Board of Regents approves new retirement incentive program
January 30, 2016
The Washburn Board of Regents approved a special retirement program to help balance the university’s budget.
The plan was announced by President Farley on Jan. 19 to help benefit long-term Washburn workers. To receive benefits from the Voluntary Retirement Incentive Program, one must be an eligible worker under certain guidelines.
When Farley presented the retirement program to the board of regents, he hoped to make a plan that would reach out to the hard-working individuals at Washburn to receive an early retirement, plus benefit the University as well. This program will help out Washburn’s budget by covering costs to give to their retired employees. This plan was the best solution to start helping out the school’s budget since there has been a decrease in enrollment recently.
Employees who wish to retire before the Feb. 19 deadline will receive an amount close to their annual salary or $125,000 if they want to retire after the spring session.
An important benefit that comes from this program will offer Washburn’s workers an incentive of their health care provided and paid for. This benefit can only reach out to retirees who are younger than 65 before they will be provided with Medicare.
In order to receive the special benefits with this program, one must be a full-time, benefit eligible worker. This means that a worker would have to be working over 40 hours a week. On top of that, they have to be eligible to receive other benefits.

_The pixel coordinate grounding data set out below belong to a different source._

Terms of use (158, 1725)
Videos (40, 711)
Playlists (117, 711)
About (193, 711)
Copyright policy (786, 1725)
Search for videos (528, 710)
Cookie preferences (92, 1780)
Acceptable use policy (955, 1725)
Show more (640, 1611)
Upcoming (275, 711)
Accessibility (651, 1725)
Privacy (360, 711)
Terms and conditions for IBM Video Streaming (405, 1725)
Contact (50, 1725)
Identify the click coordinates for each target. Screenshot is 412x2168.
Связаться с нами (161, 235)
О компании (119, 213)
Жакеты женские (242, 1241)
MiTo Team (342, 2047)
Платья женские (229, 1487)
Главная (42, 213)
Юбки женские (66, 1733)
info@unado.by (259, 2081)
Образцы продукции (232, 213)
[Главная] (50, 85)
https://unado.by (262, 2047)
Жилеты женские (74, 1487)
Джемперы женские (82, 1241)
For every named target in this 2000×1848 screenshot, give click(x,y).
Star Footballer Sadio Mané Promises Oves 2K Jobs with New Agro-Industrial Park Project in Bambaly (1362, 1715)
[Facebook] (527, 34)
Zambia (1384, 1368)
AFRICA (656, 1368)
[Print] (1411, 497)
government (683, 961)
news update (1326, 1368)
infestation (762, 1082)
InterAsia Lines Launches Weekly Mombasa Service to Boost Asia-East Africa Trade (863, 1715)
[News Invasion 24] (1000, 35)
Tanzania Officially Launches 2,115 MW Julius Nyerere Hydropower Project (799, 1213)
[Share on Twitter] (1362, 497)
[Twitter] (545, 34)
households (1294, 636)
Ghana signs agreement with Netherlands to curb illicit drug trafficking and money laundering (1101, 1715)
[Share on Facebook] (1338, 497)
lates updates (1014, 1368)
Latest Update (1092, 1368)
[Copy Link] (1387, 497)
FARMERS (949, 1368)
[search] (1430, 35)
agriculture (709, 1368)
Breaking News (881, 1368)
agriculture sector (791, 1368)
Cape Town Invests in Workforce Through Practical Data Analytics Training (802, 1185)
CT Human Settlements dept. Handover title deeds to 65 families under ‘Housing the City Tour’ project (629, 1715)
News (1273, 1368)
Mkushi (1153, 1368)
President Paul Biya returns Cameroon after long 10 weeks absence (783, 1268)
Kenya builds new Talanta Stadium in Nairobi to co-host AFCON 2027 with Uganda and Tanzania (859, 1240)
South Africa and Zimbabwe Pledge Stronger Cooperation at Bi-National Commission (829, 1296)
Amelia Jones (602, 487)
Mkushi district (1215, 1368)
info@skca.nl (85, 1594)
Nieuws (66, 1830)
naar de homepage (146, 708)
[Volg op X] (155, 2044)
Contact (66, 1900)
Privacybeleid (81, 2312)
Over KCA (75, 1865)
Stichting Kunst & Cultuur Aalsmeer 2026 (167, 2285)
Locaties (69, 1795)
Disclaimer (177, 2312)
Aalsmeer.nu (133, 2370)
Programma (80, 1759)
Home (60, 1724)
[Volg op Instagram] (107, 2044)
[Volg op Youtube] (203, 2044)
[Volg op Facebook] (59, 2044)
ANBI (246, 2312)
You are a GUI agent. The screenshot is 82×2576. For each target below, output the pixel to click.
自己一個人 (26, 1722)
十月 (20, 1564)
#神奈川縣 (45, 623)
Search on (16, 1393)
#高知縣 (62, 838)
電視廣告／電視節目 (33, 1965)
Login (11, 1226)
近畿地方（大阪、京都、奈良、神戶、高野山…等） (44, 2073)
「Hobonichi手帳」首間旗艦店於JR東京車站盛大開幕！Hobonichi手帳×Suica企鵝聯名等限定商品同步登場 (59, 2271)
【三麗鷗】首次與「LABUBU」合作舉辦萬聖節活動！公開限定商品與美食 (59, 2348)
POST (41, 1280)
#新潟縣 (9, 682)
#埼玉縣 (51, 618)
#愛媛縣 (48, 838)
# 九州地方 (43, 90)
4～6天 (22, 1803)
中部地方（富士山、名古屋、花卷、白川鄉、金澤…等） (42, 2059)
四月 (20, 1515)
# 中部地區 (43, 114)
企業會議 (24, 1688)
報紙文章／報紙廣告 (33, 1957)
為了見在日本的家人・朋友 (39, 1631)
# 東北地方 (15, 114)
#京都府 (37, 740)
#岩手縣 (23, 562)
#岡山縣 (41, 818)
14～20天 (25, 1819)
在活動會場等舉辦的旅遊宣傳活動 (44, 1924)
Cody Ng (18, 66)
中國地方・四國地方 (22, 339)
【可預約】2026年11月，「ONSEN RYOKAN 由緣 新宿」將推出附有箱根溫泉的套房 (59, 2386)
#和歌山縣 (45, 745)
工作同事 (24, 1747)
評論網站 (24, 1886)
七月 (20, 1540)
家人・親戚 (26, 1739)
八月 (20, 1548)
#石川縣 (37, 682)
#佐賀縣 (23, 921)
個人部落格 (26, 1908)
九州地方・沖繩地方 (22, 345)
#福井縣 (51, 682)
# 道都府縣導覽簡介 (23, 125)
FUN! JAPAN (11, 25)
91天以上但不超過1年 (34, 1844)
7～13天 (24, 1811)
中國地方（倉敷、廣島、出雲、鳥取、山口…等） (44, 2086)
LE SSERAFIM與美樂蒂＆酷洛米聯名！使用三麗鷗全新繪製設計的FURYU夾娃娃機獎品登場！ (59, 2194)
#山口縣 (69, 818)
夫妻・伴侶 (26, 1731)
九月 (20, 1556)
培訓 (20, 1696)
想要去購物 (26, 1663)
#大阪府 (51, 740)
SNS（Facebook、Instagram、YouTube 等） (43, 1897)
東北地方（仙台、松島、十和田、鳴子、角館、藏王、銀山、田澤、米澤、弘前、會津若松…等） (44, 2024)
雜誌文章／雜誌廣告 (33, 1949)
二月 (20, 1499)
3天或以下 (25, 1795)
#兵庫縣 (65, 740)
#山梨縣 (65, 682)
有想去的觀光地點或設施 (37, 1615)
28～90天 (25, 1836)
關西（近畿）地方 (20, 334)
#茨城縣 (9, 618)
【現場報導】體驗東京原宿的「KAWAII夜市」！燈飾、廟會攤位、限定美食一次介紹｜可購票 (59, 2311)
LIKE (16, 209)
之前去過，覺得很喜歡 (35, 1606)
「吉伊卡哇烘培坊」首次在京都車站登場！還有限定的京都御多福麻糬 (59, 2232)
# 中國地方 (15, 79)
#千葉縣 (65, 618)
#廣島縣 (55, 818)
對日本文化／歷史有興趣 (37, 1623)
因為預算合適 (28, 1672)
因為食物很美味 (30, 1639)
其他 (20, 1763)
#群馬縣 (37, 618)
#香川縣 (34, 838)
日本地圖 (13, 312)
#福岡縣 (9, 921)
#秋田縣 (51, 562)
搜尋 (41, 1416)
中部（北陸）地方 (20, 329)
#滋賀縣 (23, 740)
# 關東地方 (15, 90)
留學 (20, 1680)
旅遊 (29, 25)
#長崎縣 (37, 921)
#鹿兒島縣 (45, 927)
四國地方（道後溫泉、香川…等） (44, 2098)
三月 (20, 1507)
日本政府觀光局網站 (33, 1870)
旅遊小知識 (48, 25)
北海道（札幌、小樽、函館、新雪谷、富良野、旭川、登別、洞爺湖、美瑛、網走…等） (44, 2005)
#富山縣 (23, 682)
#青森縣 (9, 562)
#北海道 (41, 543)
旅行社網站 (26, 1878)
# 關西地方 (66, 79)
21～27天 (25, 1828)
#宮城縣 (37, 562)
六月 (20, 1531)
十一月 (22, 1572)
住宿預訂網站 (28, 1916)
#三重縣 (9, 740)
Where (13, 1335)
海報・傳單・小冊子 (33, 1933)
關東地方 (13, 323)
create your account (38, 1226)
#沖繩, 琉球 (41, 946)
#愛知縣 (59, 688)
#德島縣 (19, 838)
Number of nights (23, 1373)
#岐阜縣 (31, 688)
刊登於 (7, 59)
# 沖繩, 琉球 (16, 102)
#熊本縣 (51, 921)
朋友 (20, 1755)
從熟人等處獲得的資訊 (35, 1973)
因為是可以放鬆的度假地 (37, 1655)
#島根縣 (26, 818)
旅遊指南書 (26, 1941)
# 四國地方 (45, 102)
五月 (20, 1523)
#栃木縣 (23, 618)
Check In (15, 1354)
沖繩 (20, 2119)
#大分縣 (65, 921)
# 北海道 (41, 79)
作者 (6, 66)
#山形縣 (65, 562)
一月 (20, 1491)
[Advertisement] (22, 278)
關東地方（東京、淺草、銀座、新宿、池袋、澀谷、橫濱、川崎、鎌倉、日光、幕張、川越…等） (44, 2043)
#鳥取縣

The second requirement for this program requires one to be at least 62 years old on or before June 30. After this date, one cannot be eligible for this program.
The third and final requirement requires the worker to be employed with Washburn University for at least 10 years on a full-time basis. This is a benefit to all of faculty and staff of the University.
Rick Anderson, vice president for administration and treasurer, had more information about the new program that was approved.
“We need to look on improving our current budget,” Anderson said. “We hope to have this be a successful outcome for our budget. If anyone has any questions about this program, the human resources department would be more than happy to answer any questions.”